If your municipality operates a shelter and accepts stray and surrendered cats, then taxpayers of a municipality are funding that facility. If the number of cats and kittens increases each year, that municipal animal budget may also require an increase to cover the costs of spaying/neutering, vaccines, litter, medical care, euthanasia and disposal costs, kennel staff, and building
maintenance. TNR significantly and beneficially impacts the number of feral kittens and cats being surrendered to shelters by REDUCING (humanely) the numbers being born on the street and surrendered to municipal shelters. Lower intake for the shelter = lower costs for
the municipal budget.

The business case results for a community practicing TNR:

1. Fewer numbers of feral kittens born on the street;
2. Fewer numbers of feral kittens being surrendered to municipal
pounds and shelters;
3. Less overcrowding at shelters, reducing disease and spay/neuter
& vaccine costs;
4. Less killing of cats because of no kennel space (‘genuine
euthanasia is a medical decision and is always done in an individual
animal’s best interest’. Killing for space is NOT euthanasia*.);
5. Less lethal drug and disposal costs because no killing for
overcrowding or because the cat is feral;
6. More shelter staff time and resources for existing cats, dogs, and
other animals - ie. Dog walking, grooming, adoptions, fundraising
events;
7. Fewer complaint calls for municipal shelter staff.

The compassionate case results for a community practicing TNR:

1. Feral cats living in a community receiving assistance
from feral cat advocates who trap the cats, have them
spayed or neutered, vaccinated, dewormed, defleaed,
and tattooed. They are returned to their habitat location
but are now healthier and not endlessly reproducing.
2. Residents often working together to make shelters
and create feeding schedules in the neighbourhood.
3. Greater community and volunteer support.

Killing feral cats is ‘control’ and TNR is ‘welfare’. Communityand volunteer support is much more likely if compassionis displayed.

As more concrete evidence is presented that the grassroot feral cat rescue groups are indeed having a positive effect in humanely reducing the feral cat numbers to the benefit of communities, the large animal organizations in the USA and Canada are recognizing and acknowledging the practice of TNR.

Did you know that:

Organic farmers list feral cats under their rodent control methods when registering with the United States Dept. of Agriculture. (Source – from Alley Cat Allies)
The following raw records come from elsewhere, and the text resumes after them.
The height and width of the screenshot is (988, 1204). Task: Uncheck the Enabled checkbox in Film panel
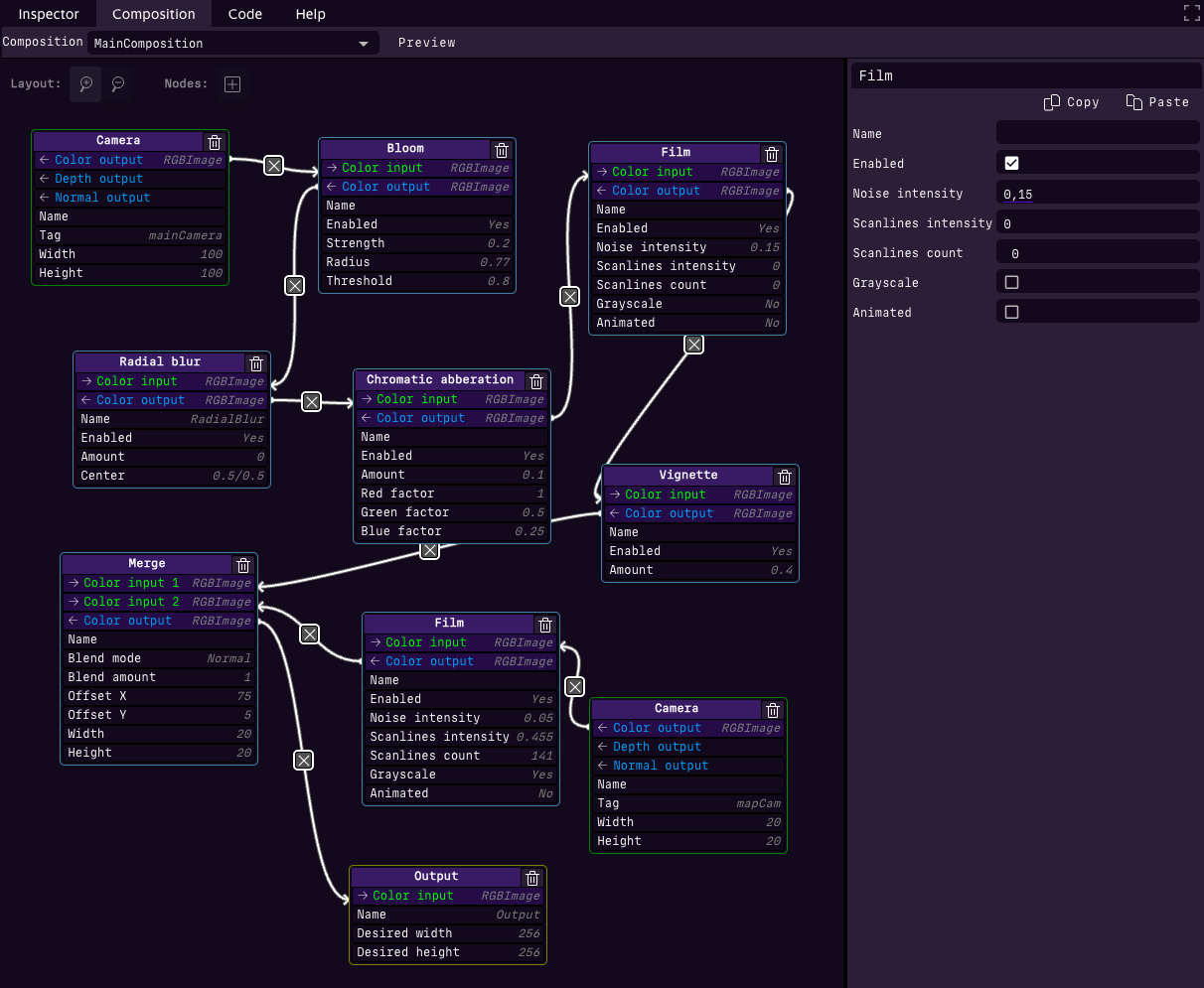(x=1011, y=163)
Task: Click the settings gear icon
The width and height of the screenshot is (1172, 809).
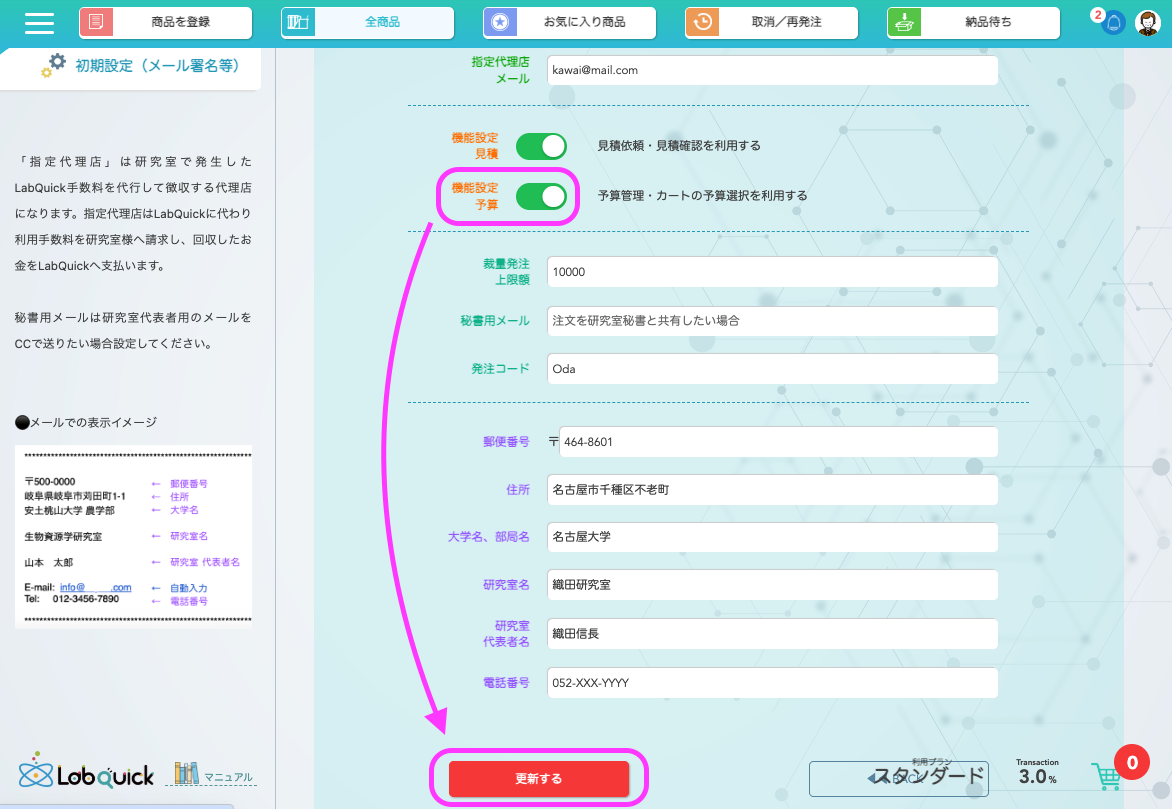Action: tap(56, 64)
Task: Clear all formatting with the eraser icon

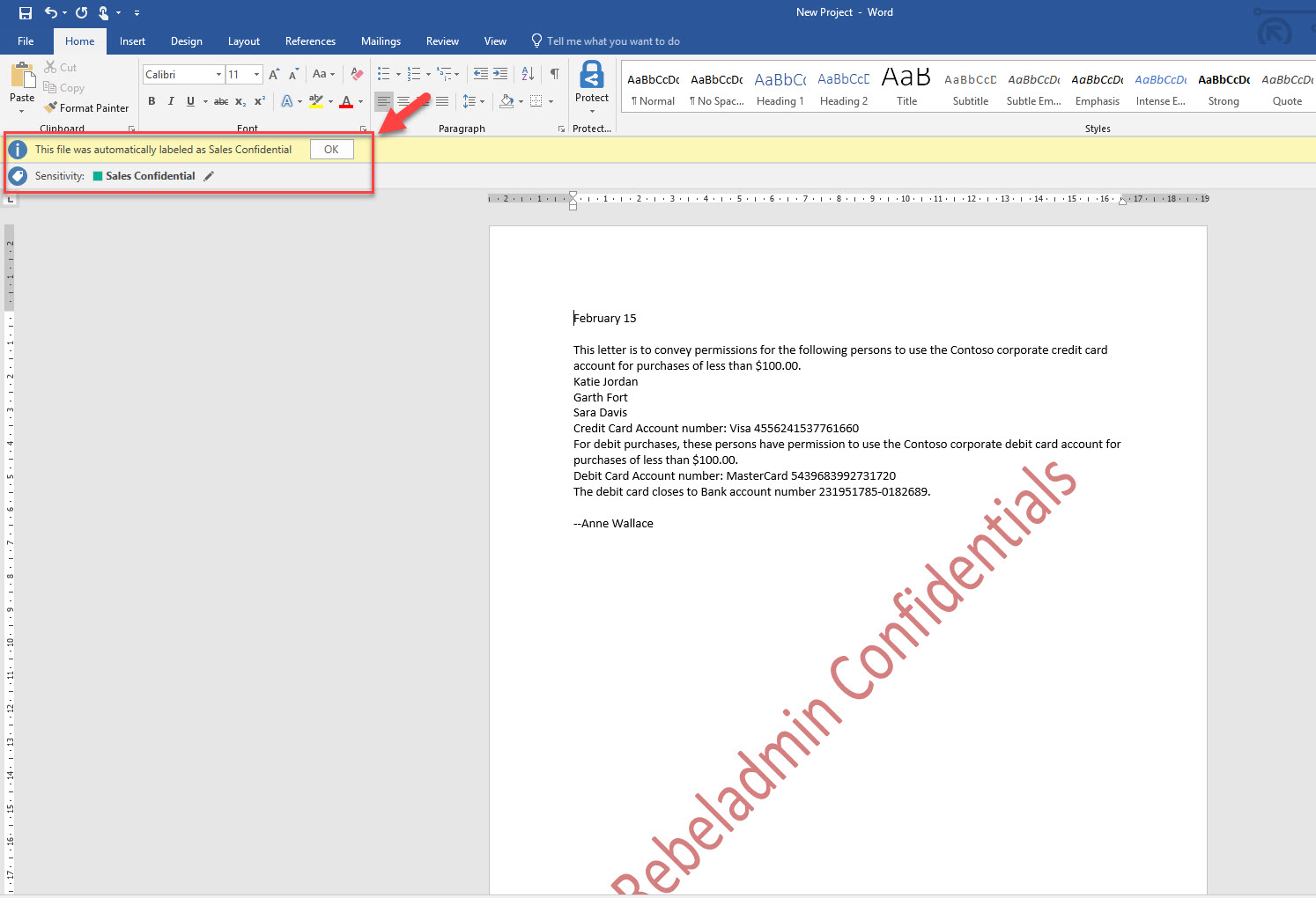Action: tap(356, 74)
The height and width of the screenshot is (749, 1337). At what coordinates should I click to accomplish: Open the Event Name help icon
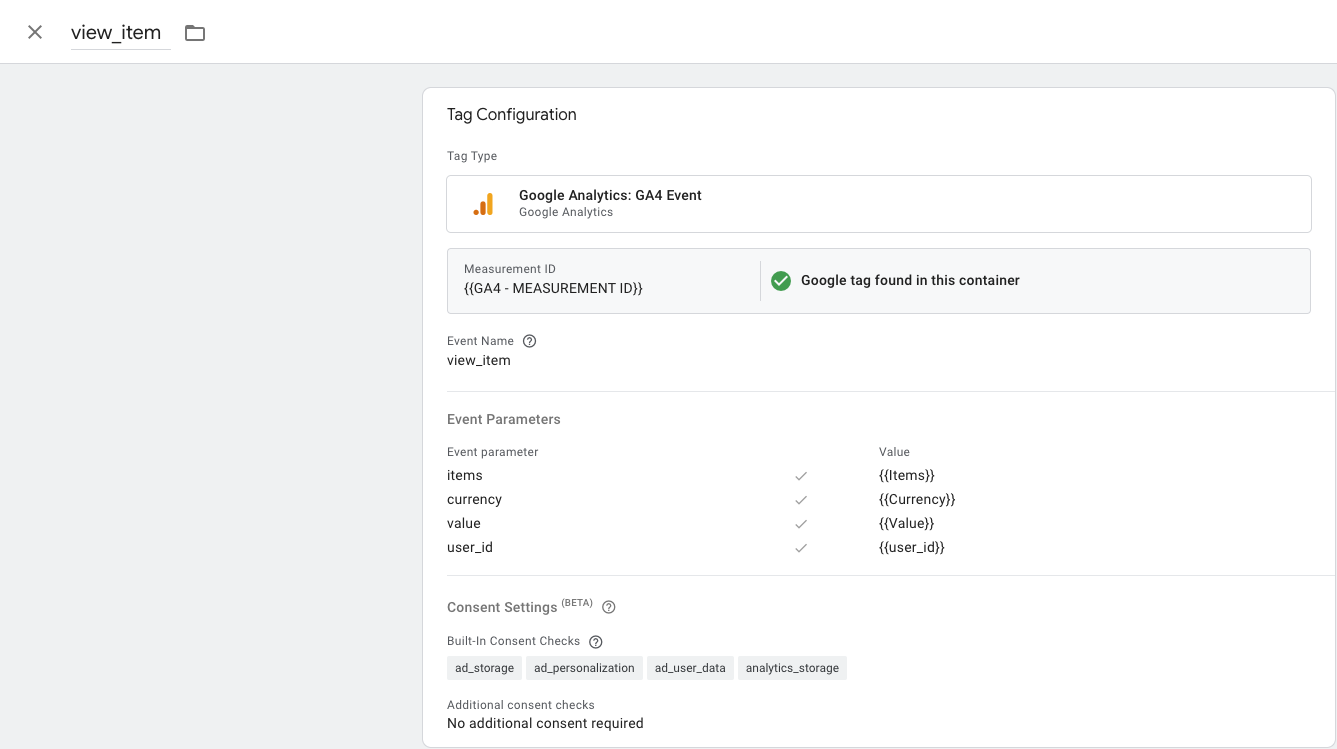(530, 341)
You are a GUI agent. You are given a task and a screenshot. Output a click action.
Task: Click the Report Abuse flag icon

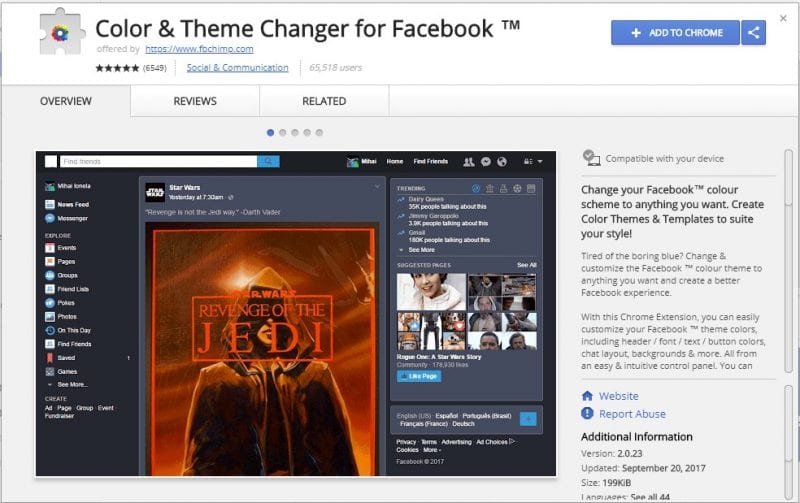pos(587,414)
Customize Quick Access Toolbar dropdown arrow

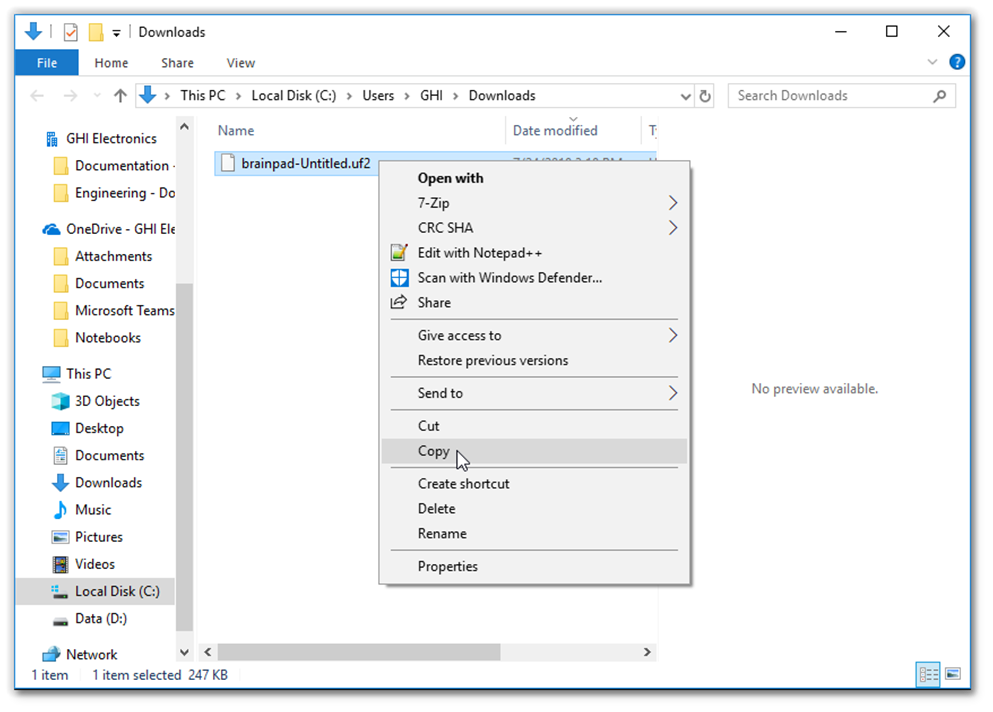(x=117, y=33)
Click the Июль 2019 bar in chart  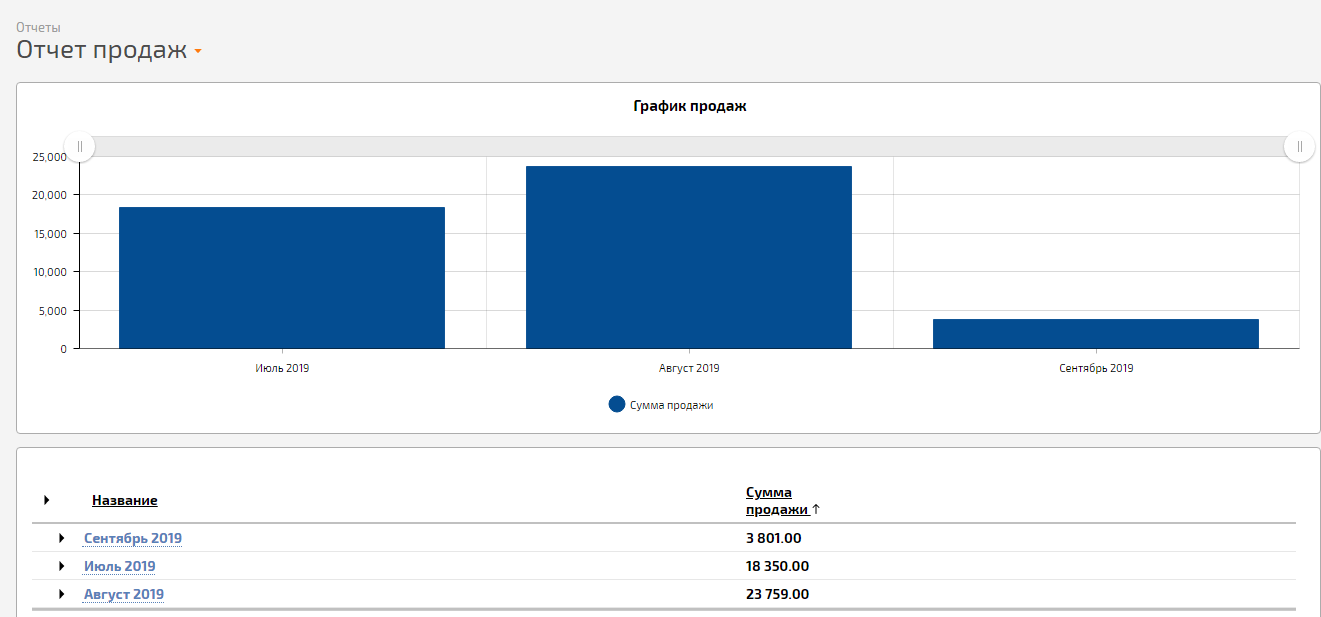281,277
It is a proven fact that cats are unmatched when it comes to controlling rat infestations. The “greening” of any city must include . . . using [feral] cats as a protocol and removing “pest control” poisons from our streets and businesses. . . It is time city hall acknowledges that the feral cat is a benefit and wonderful natural resource that protects the health of our communities and the environment at large." (Source – City Ferals promotes environmentaly friendly felines by Lisa Warren – Best Friends Magazine – Sept/Oct 2010)

Municipalities should earmark a portion of their animal control budget for TNR and partner with local TNR groups. It’s a positive step that is long overdue. Kittens from a feral mom – off the street to be adopted and now not adding to the overpopulation.